5. Performance Benchmarks and Empirical Outcomes

Performance data in each domain corroborates QPlanner's utility under both time and accuracy constraints. In PlaCo, IK solves on standard 6-DOF manipulators occur in ≈200 μs; 30-DOF humanoid problems resolve at ≈700 μs per iteration, allowing real-time (<1 kHz) deployment for full-body robotic behaviors (Duclusaud et al., 8 Nov 2025).
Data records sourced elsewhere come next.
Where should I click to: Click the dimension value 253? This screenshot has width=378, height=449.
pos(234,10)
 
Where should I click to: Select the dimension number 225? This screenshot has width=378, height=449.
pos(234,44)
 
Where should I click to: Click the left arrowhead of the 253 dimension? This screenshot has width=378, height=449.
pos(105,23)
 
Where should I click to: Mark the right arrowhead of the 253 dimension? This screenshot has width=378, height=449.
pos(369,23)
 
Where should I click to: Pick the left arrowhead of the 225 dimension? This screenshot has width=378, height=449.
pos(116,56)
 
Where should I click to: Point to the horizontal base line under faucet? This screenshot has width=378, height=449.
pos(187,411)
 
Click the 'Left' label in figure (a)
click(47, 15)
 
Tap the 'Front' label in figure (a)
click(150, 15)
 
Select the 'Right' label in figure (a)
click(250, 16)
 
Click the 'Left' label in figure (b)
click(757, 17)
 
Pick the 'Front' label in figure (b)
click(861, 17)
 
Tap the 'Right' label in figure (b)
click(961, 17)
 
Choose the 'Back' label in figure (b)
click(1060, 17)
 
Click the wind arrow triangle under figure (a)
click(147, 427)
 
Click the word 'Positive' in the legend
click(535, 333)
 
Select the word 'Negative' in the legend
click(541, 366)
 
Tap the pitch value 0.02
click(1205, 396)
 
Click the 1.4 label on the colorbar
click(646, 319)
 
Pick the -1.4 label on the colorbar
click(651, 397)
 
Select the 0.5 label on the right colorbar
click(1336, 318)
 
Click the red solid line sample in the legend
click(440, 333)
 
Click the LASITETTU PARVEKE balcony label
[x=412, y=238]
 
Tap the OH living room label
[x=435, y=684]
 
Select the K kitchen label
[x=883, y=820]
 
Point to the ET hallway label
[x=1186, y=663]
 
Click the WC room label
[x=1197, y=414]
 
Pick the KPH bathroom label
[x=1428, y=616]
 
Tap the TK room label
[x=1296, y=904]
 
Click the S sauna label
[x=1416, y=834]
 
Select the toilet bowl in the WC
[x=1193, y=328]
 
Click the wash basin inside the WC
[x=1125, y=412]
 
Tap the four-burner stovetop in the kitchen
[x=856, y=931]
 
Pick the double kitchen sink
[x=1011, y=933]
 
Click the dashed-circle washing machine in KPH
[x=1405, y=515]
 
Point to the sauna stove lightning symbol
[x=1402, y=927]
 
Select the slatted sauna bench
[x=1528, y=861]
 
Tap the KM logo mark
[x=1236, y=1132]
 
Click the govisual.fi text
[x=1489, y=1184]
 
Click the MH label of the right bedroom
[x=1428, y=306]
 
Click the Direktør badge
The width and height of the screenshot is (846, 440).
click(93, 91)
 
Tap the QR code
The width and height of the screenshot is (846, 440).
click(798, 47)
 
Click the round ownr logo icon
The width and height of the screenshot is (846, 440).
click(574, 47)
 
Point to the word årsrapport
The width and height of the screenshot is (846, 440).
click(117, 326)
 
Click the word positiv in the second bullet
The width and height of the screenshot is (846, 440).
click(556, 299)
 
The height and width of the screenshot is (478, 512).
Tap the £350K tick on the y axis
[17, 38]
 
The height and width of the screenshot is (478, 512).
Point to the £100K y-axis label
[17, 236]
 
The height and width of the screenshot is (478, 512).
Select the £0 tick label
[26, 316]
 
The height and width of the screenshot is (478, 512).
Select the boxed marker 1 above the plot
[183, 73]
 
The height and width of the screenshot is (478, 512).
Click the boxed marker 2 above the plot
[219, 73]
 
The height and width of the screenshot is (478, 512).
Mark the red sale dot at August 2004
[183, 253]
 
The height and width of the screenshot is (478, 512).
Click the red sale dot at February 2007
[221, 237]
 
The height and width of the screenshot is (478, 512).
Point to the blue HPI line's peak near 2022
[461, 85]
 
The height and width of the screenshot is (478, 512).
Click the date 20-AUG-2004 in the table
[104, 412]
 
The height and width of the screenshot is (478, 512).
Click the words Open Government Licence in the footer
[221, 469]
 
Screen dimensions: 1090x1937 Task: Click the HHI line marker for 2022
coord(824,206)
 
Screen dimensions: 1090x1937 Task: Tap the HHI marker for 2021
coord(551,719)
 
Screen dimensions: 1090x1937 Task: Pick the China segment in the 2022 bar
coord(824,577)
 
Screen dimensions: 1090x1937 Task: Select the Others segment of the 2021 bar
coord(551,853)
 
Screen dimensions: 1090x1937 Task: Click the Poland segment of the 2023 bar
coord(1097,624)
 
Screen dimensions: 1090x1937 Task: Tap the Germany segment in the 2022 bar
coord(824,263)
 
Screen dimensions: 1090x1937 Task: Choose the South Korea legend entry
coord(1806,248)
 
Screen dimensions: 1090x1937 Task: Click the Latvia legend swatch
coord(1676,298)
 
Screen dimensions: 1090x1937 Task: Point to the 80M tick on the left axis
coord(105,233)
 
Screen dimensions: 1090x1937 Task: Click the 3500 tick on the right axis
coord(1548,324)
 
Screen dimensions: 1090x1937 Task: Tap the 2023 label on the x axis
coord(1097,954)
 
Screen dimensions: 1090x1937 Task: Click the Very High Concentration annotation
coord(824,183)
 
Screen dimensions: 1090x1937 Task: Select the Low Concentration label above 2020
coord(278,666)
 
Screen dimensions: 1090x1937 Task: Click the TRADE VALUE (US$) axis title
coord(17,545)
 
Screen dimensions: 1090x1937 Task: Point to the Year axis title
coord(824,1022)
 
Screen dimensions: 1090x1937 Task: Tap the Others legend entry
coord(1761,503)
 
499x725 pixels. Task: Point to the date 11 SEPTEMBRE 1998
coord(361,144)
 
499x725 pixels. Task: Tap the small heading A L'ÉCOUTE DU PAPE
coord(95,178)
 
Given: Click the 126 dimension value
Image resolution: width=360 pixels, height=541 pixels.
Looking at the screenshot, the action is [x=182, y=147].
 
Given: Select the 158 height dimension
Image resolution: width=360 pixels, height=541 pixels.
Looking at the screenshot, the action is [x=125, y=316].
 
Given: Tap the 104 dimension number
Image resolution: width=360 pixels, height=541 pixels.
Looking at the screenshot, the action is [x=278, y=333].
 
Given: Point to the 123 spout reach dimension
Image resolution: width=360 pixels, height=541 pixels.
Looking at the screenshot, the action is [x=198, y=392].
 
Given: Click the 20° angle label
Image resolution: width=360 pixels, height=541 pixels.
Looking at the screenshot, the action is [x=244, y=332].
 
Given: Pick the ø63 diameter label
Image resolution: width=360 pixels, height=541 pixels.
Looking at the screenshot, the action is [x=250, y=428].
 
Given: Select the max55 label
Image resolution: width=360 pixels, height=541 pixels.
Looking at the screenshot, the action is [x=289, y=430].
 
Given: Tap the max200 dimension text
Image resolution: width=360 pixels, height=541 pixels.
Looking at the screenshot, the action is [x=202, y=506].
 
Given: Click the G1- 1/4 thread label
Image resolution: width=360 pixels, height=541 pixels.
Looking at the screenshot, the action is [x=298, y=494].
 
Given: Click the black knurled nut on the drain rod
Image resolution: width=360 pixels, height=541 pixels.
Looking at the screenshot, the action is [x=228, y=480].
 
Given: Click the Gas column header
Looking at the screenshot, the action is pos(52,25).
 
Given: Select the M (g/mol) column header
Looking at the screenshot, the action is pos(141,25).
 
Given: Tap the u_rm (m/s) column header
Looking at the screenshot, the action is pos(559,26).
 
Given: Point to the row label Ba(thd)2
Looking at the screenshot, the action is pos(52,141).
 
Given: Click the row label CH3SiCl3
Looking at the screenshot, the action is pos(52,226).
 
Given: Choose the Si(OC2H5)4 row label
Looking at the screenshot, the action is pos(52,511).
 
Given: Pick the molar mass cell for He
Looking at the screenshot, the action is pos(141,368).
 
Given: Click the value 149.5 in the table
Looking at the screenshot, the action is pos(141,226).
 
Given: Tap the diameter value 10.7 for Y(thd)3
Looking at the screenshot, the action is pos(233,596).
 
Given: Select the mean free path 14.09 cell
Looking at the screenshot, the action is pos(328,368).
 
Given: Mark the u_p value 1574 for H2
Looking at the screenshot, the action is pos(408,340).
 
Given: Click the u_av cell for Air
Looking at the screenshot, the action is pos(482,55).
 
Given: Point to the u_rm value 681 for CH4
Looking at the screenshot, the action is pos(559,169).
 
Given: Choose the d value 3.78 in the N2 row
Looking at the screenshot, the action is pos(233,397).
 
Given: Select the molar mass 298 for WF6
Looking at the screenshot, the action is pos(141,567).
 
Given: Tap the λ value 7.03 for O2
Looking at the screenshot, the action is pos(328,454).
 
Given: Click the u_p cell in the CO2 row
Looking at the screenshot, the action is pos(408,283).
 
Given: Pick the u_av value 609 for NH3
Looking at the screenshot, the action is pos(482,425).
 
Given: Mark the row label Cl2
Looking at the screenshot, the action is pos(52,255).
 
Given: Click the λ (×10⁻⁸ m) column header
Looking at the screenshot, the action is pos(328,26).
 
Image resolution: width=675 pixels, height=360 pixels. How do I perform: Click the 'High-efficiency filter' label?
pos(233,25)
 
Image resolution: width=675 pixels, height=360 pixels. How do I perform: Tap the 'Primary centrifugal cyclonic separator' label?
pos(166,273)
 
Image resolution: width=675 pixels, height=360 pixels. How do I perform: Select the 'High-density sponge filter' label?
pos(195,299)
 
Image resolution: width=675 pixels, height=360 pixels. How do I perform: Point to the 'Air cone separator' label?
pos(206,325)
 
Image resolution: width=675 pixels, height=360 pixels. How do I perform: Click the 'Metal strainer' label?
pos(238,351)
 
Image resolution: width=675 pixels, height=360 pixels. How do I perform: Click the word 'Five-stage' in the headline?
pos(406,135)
The autonomous vehicle QPlanner maintains QP solve times of ≈5–8 ms per cycle and admits global DP replanning at ≈120 ms, with average lateral errors ≤0.08 m and perfect (>99%) dynamic obstacle avoidance in benchmark scenarios (Zhang, 2024). LLM-based QPlanner achieves clear alignment gains in $C^2$ outline adherence and downstream answer preferences, with improvements robust to variation in intent operation type and query complexity (Kim et al., 2024).

6. Limitations and Prospective Directions

While QPlanner abstractions enable rapid development and improved specification fidelity, all present formulations exhibit limitations. In PlaCo, only convex QPs are natively supported, and dynamic constraints are restricted to those linearizable via discrete-time integrators. The vehicle planning QPlanner fixes the outline horizon and currently favors soft over hard enforcement of vehicle kinematic constraints, with performance contingent on quality of DP path under highly dynamic environments. The LLM-based QPlanner prescribes a fixed four-step outline per query; the inability to flexibly vary outline length is identified as a constraint on representational adequacy for complex topics. Further, end-to-end utility is sensitive to downstream retrieval and fact-verification module reliability.

This suggests that as QPlanner architectures evolve, future work will entail support for variable-length structure induction, integrated fact-verification (in RAG), handling non-convex or nonlinear dynamics, and richer benchmarking for coverage-conditioned sequence modeling (Kim et al., 2024).

7. Comparative Summary

Domain	Optimization Substrate	Typical Usage
Robotics planning/control (Duclusaud et al., 8 Nov 2025)	Convex QP assembly, IK solvers	Whole-body IK, constrained planning, MPC
Autonomous vehicle (Zhang, 2024)	Hybrid DP (global) + QP (local)	Lane-following, obstacle avoidance, trajectory MPC
RAG/LLMs (Kim et al., 2024)	SFT/DPO fine-tuned transformer	$C^2$ outline generation, RAG query selection

The QPlanner designation thus spans a class of planning and structural reasoning modules facilitating specification-driven optimization or outline selection in high-dimensional or constraint-sensitive contexts, abstracting underlying complexity by mapping user/task requirements to formally tractable representations or sequence outputs.